Data privacy as a public good and AI governance
On the issue of bias and harmful applications of AI, the second keynote speaker, Joanna Bryson shared her own research showing that building artificial models does not in itself, result in biased systems. It maps to lived human experience, making implicit human bias explicit. AI is not the problem, but it can disguise decision-making. Bryson sees an important role for knowledge institutions in holding people accountable.
"We do need a lot more archivists in the world. " Joanna Bryson
The problem, for example, with predictive policing applications like PredPol and COMPAS may begin as a problem of data and flawed methodology, but Bryson is also concerned about the decisions that may be made to keep an unjust system in place intentionally. She would like to see greater attention paid to the provenance of data libraries and preservation of model parameters as well as the logs of decisions made in operationalizing these systems.
Bryson also addressed the issue of losing jobs to automation, a concern keenly felt in libraries, archives, and museums. Fears are stoked by technologists who see AI as a panacea for all sorts of purported human inefficiencies. Bryson played a clip from Geoff Hinton saying in 2016, "people should stop training radiologists now" since neural networks were being trained to detect disease in chest x-rays. But Bryson pointed out that there are more radiologists than ever before and they are producing more value because they benefit from AI.
Bryson cited Autor's "Why are there still so many jobs?" in which he makes the case, in response to Erik Brynjolfsson's The Second Machine Age, that history shows that human labor can often complement new technology.

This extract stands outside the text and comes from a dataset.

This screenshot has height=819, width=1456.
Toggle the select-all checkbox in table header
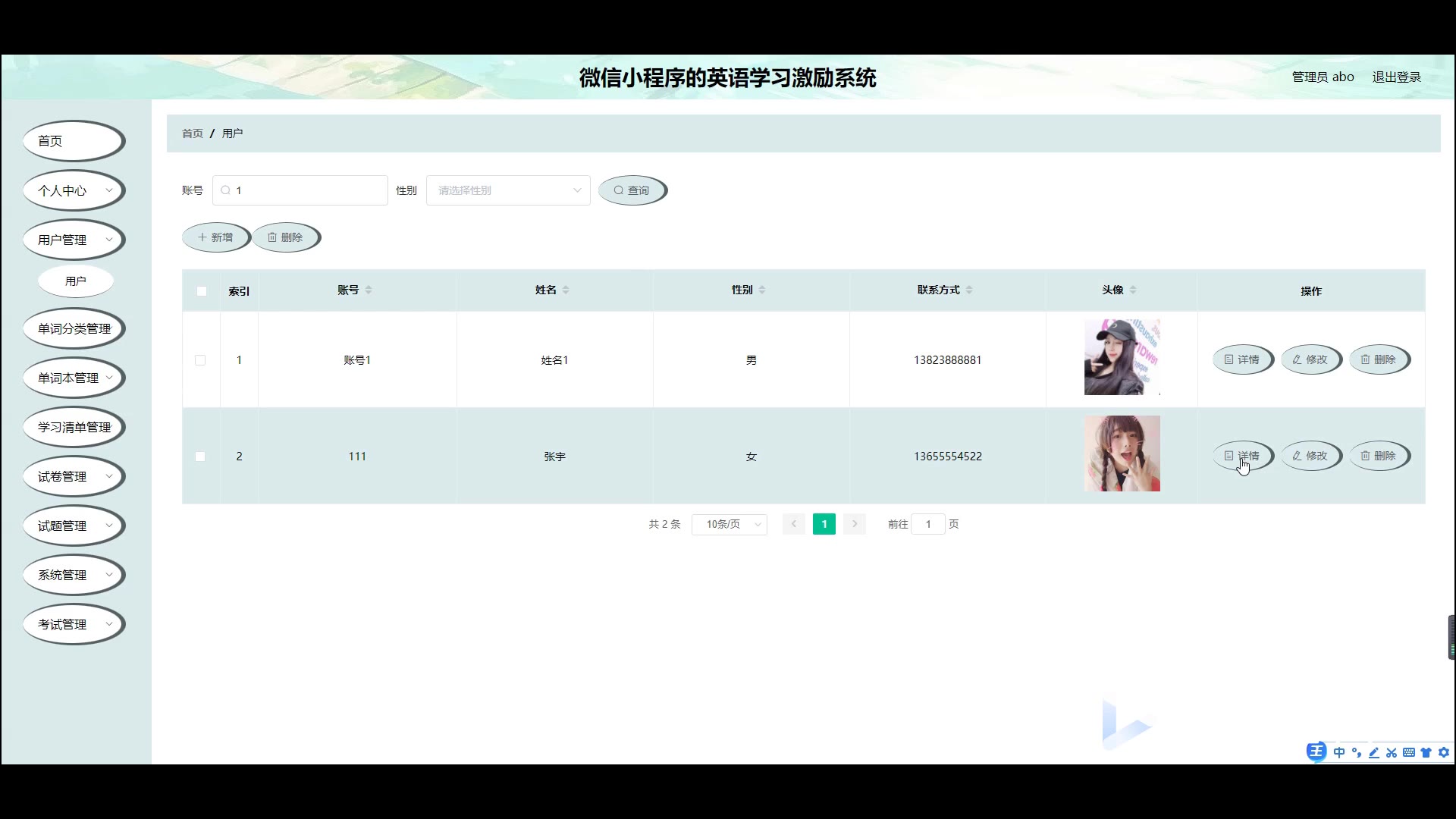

And that AI in particular is useful for discrete tasks but not for the range of activities that make up our jobs. Bryson makes it a matter of policy. Underscoring 'artificial' in AI, she insists that whatever we build and implement is deliberately built to facilitate our intentions and we are responsible for it.
Gate Openers and Collaborators
So what kind of relationships ought we to build with our new patrons who want to train models on our data? As Thomas Smits asked Bryan Catanzaro, is it a collaboration or a transaction?

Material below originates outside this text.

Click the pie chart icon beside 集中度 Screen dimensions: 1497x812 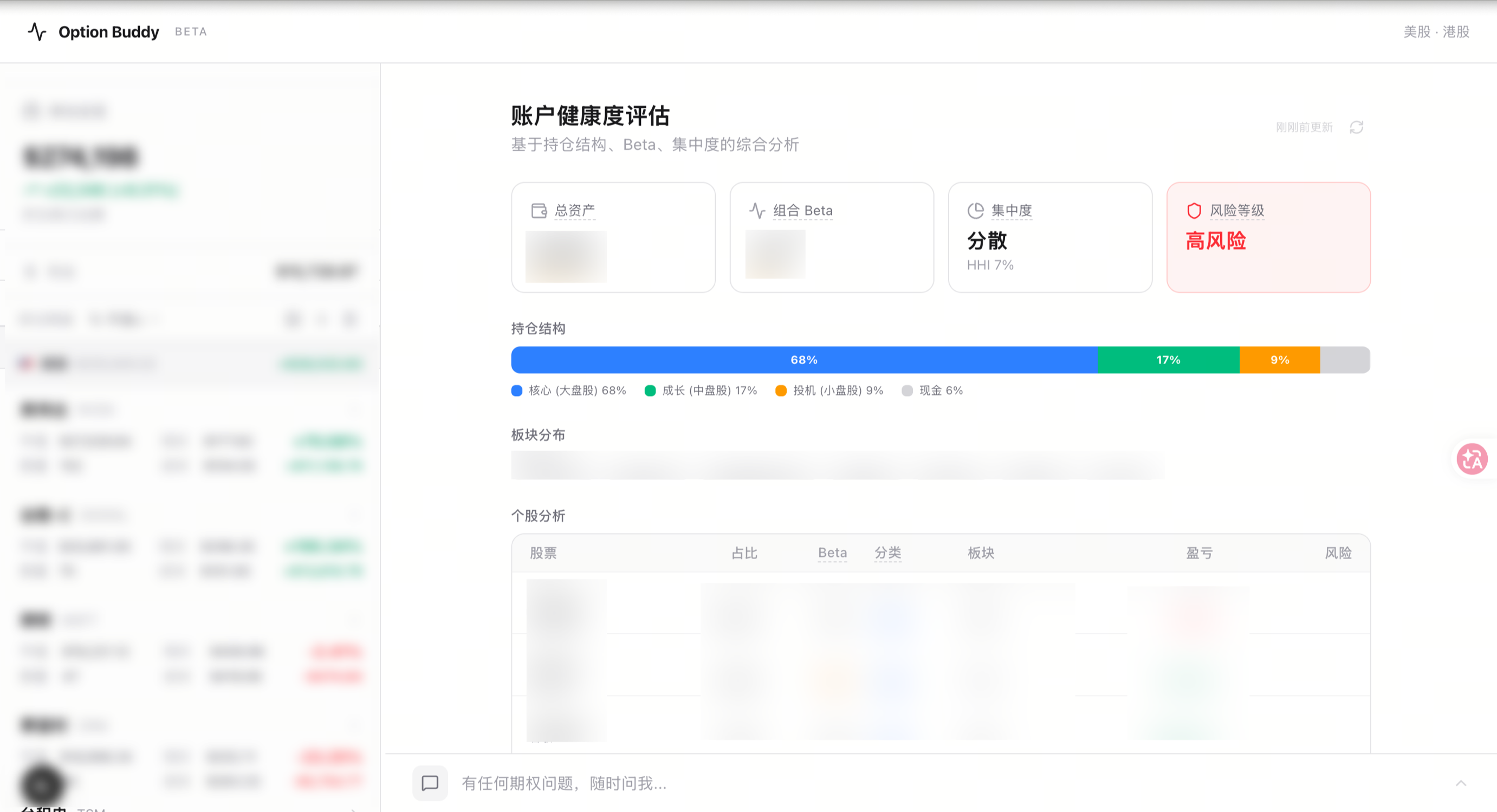[975, 210]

Aslak Myrhe reminded us that libraries used to be gate keepers, but we are now gate openers and ought to be agents, missionaries, and educators. The message of the conference is that the work of knowledge institutions is necessary to further advances in AI and and we can benefit from applying the technology ourselves as long as we do not automate-away human work. Positioning ourselves to share the value we bring not just as a repository but as professionals with knowledge and skills that are desperately needed may require learning enough about this data-hungry technology to be conversant and to bring our expertise to the work.
Futurs fantastiques!
By the end of the last Unconference day AI4LAM, an international, participatory community focused on advancing the use of artificial intelligence in, for and by libraries, archives, and museums established a secretariat. The members are the National Library of Norway, Stanford Libraries, Bibliotheque Nationale de France, the Smithsonian, and the British Library. And now we can officially announce the 3rd International Conference on AI for Libraries, Archives and Museums will take place Dec 9-12, 2020 at the Bibliothèque nationale de France, Paris.